At the end, you will get a confirmation command, and also the ID in the database (pk, i.e. the principal key, and uuid).
  1. Configuration of the computer, using the:

    verdi computer configure COMPUTERNAME
    

    command. This will allow to access more detailed configurations, that are often user-dependent and also depend on the specific transport (for instance, if the transport is SSH, it will ask for username, port, …).

    The command will try to provide automatically default answers, mainly reading the existing ssh configuration in ~/.ssh/config, and in most cases one simply need to press enter a few times.

    Note

    At the moment, the in-line help (i.e., just typing ? to get some help) is not yet supported in verdi configure, but only in verdi setup.

    For local transport, you need to run the command, even if nothing will be asked to you. For ssh transport, the following will be asked:

    • username: your username on the remote machine
    • port: the port to connect to (the default SSH port is 22)
    • look_for_keys: automatically look for the private key in ~/.ssh. Default: True.
    • key_filename: the absolute path to your private SSH key. You can leave it empty to use the default SSH key, if you set look_for_keys to True.
    • timeout: A timeout in seconds if there is no response (e.g., the machine is down. You can leave it empty to use the default value.
    • allow_agent: If True, it will try to use an SSH agent.
    • proxy_command: Leave empty if you do not need a proxy command (i.e., if you can directly connect to the machine). If you instead need to connect to an intermediate computer first, you need to provide here the command for the proxy: see documentation here for how to use this option, and in particular the notes here for the format of this field.
    • compress: True to compress the traffic (recommended)
    • gss_auth: yes when using Kerberos token to connect
    • gss_kex: yes when using Kerberos token to connect, in some cases (depending on your .ssh/config file)
    • gss_deleg_creds: yes when using Kerberos token to connect, in some cases (depending on your .ssh/config file)
    • gss_host: hostname when using Kerberos token to connect (default to the remote computer hostname)
    • load_system_host_keys: True to load the known hosts keys from the default SSH location (recommended)
    • key_policy: What is the policy in case the host is not known. It is a string among the following:
      • RejectPolicy (default, recommended): reject the connection if the host is not known.
      • WarningPolicy (not recommended): issue a warning if the host is not known.
      • AutoAddPolicy (not recommended): automatically add the host key at the first connection to the host.
After these two steps have been completed, your computer is ready to go!

Note

If the cluster you are using requires authentication through a Kerberos token (that you need to obtain before using ssh), you typically need to install libffi (sudo apt-get install libffi-dev under Ubuntu), and make sure you install the ssh_kerberos optional dependencies during the installation process of AiiDA. Then, if your .ssh/config file is configured properly (in particular includes all the necessary GSSAPI options), verdi computer configure will contain already the correct suggestions for all the gss options needed to support Kerberos.

Note

To check if you set up the computer correctly, execute:

verdi computer test COMPUTERNAME

that will run a few tests (file copy, file retrieval, check of the jobs in the scheduler queue) to verify that everything works as expected.

__Extracted data__
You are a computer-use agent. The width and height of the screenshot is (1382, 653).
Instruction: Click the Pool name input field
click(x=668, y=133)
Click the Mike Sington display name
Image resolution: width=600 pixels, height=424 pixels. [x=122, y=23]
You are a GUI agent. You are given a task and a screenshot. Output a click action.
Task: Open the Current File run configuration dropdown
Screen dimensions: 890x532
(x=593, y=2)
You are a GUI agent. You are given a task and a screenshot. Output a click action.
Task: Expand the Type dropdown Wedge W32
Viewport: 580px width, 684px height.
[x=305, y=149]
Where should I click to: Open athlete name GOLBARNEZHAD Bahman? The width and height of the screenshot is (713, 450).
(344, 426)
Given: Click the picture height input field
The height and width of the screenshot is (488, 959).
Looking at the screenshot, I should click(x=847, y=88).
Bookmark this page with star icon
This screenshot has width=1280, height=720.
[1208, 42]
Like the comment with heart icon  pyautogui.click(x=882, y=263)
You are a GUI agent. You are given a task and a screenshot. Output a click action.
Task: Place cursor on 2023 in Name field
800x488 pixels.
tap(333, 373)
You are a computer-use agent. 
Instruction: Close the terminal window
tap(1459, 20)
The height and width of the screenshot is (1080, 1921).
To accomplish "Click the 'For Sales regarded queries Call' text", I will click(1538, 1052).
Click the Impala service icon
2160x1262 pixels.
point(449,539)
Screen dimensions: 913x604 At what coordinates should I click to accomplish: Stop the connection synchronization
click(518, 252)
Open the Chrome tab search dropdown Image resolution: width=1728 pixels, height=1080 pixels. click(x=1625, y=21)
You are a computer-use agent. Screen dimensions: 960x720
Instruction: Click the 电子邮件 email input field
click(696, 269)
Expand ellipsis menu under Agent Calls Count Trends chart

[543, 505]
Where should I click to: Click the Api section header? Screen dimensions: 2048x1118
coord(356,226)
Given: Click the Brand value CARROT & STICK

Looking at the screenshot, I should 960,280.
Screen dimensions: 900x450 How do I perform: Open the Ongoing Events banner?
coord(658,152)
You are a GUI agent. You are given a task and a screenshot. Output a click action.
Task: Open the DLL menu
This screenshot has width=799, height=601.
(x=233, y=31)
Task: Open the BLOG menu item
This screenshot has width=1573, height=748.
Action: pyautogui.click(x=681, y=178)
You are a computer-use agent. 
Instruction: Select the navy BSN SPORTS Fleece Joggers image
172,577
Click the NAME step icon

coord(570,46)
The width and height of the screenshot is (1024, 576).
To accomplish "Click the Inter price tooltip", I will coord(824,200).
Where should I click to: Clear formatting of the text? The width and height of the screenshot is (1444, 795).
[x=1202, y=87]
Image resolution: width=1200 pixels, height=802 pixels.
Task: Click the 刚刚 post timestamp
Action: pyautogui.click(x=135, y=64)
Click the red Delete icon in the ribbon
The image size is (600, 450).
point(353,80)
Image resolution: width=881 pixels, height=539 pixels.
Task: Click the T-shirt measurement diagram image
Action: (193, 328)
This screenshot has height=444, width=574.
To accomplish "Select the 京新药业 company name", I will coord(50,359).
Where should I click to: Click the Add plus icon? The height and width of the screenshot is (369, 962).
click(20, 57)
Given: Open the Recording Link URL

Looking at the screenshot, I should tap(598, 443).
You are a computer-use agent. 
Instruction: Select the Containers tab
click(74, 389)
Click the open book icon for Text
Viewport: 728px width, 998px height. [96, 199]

__Stated exercise__
Reproduce the part of the text on configuring a computer with verdi, starting with "verdi computer configure COMPUTERNAME" and going on through "a few times.".

__Task response__
verdi computer configure COMPUTERNAME
    

    command. This will allow to access more detailed configurations, that are often user-dependent and also depend on the specific transport (for instance, if the transport is SSH, it will ask for username, port, …).

    The command will try to provide automatically default answers, mainly reading the existing ssh configuration in ~/.ssh/config, and in most cases one simply need to press enter a few times.